**TASK REQUIREMENTS:** Your answer is the lines from the one that has "Instruction: Click the Apply button" through the last line of the records below, retyped exactly and alone.

*** Opening TASK MATERIAL ***

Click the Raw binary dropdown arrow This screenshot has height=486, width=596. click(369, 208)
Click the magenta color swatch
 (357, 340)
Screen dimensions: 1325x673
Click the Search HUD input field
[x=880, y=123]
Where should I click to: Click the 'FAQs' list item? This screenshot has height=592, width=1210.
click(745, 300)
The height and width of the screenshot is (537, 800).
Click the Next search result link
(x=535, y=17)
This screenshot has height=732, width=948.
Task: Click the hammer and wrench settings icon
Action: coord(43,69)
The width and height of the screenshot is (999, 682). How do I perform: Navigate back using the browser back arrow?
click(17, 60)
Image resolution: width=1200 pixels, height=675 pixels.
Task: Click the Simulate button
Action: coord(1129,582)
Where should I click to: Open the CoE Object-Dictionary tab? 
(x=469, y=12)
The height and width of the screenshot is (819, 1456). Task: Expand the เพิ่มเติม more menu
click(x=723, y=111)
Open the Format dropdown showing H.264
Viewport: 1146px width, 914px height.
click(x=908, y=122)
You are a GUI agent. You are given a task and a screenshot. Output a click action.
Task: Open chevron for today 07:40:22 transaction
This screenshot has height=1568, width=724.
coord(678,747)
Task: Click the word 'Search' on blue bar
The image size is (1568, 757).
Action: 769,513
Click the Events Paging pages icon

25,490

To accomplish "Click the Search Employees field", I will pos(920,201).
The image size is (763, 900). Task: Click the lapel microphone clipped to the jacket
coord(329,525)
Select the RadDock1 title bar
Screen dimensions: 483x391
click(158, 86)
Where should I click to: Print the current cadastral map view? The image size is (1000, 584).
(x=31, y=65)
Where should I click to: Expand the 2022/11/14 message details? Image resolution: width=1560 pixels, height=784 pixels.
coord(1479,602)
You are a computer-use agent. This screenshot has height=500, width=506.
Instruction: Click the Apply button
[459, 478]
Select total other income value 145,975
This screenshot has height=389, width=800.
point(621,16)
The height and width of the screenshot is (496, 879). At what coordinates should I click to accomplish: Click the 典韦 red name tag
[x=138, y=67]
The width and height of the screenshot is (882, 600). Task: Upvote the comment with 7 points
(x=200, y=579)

*** Closing TASK MATERIAL ***

**RESPONSE BOX:**
Instruction: Click the Apply button
[459, 478]
Select total other income value 145,975
This screenshot has height=389, width=800.
point(621,16)
The height and width of the screenshot is (496, 879). At what coordinates should I click to accomplish: Click the 典韦 red name tag
[x=138, y=67]
The width and height of the screenshot is (882, 600). Task: Upvote the comment with 7 points
(x=200, y=579)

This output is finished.